**Directions for this task**
Write the records out again exactly, but without pictures.

**Exercise material**
======
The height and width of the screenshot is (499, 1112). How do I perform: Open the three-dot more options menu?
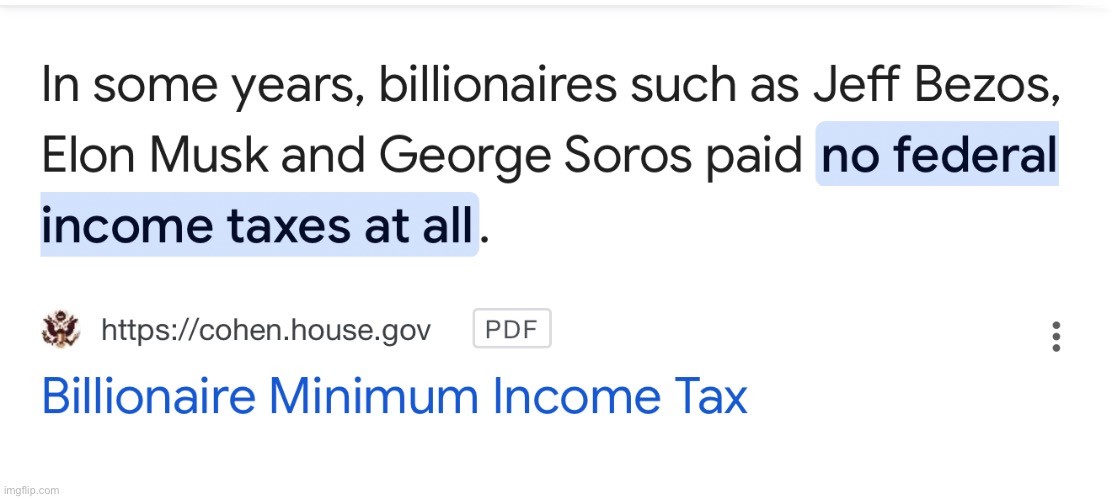[1056, 337]
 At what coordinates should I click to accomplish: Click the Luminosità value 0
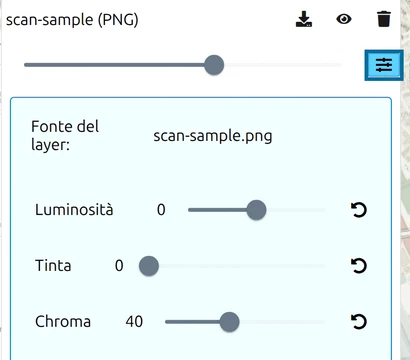[161, 210]
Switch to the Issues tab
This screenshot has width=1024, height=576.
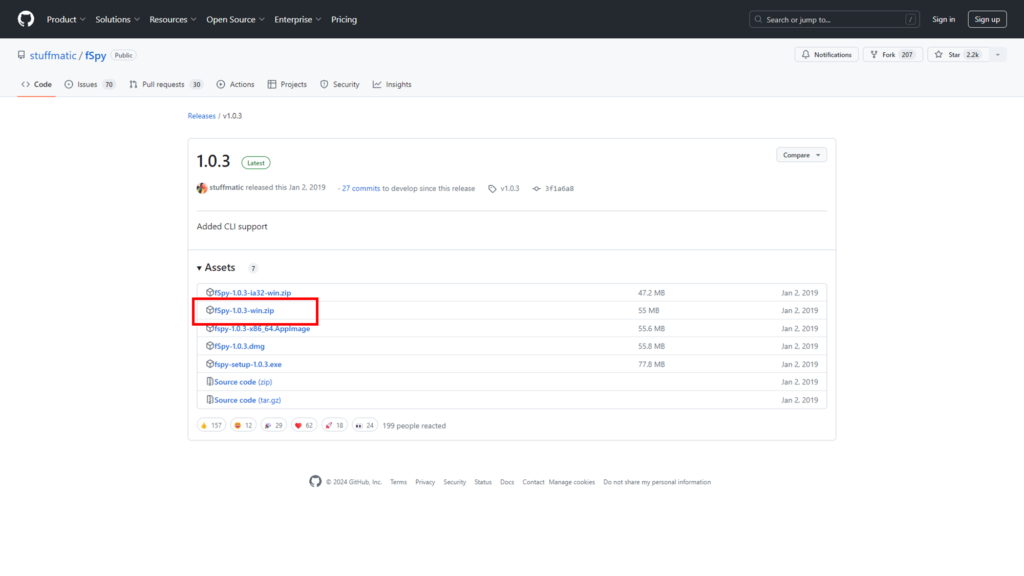[88, 85]
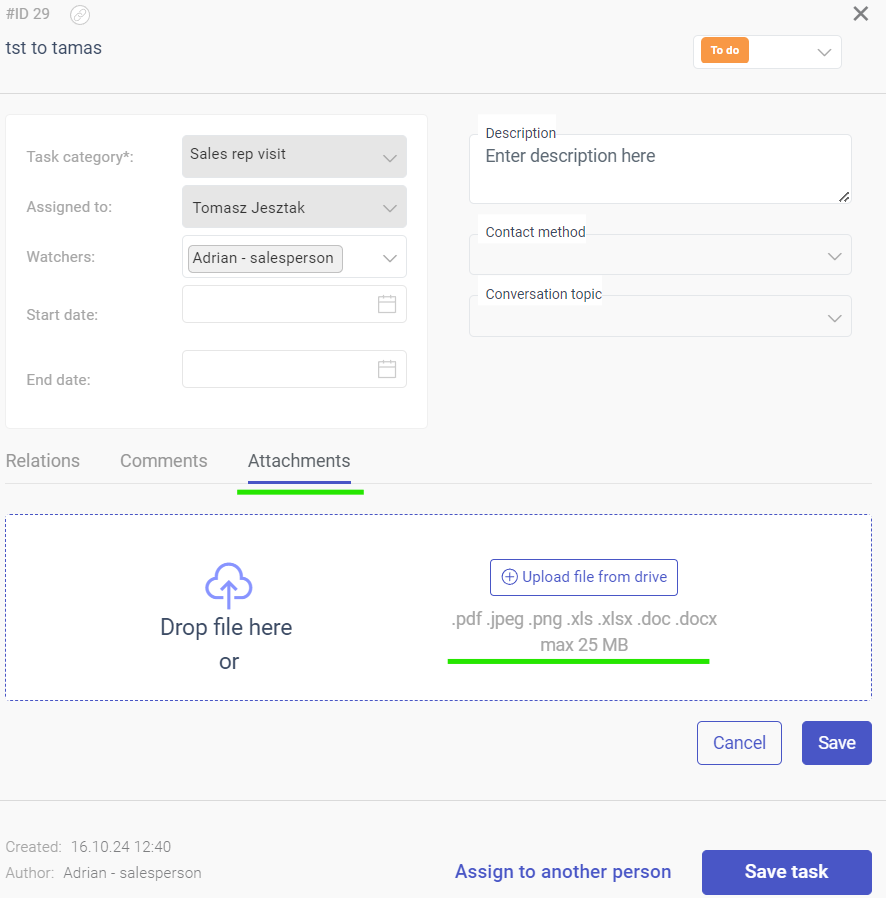Copy task link icon next to ID 29
Screen dimensions: 886x898
(80, 15)
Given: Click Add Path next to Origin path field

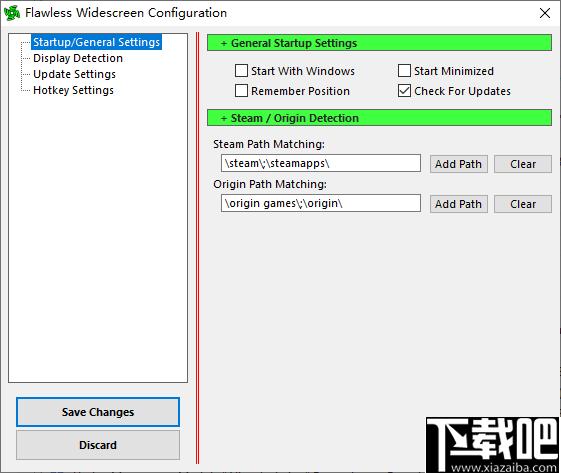Looking at the screenshot, I should (x=459, y=204).
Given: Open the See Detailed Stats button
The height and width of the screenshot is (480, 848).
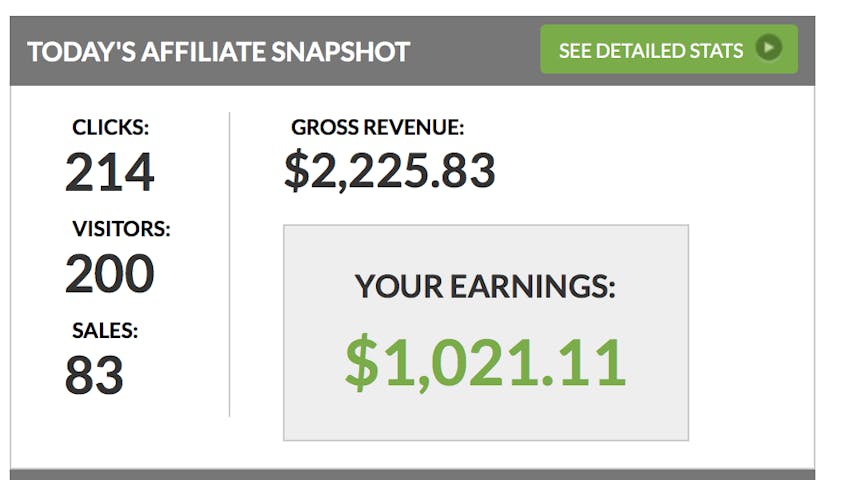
======
**Exercise answer**
The height and width of the screenshot is (499, 1112). How do I perform: Open the three-dot more options menu?
[1056, 337]
 At what coordinates should I click to accomplish: Click the Luminosità value 0
[161, 210]
Switch to the Issues tab
This screenshot has width=1024, height=576.
[88, 85]
Copy task link icon next to ID 29
Screen dimensions: 886x898
(80, 15)
Given: Click Add Path next to Origin path field

Looking at the screenshot, I should (x=459, y=204).
Given: Open the See Detailed Stats button
The height and width of the screenshot is (480, 848).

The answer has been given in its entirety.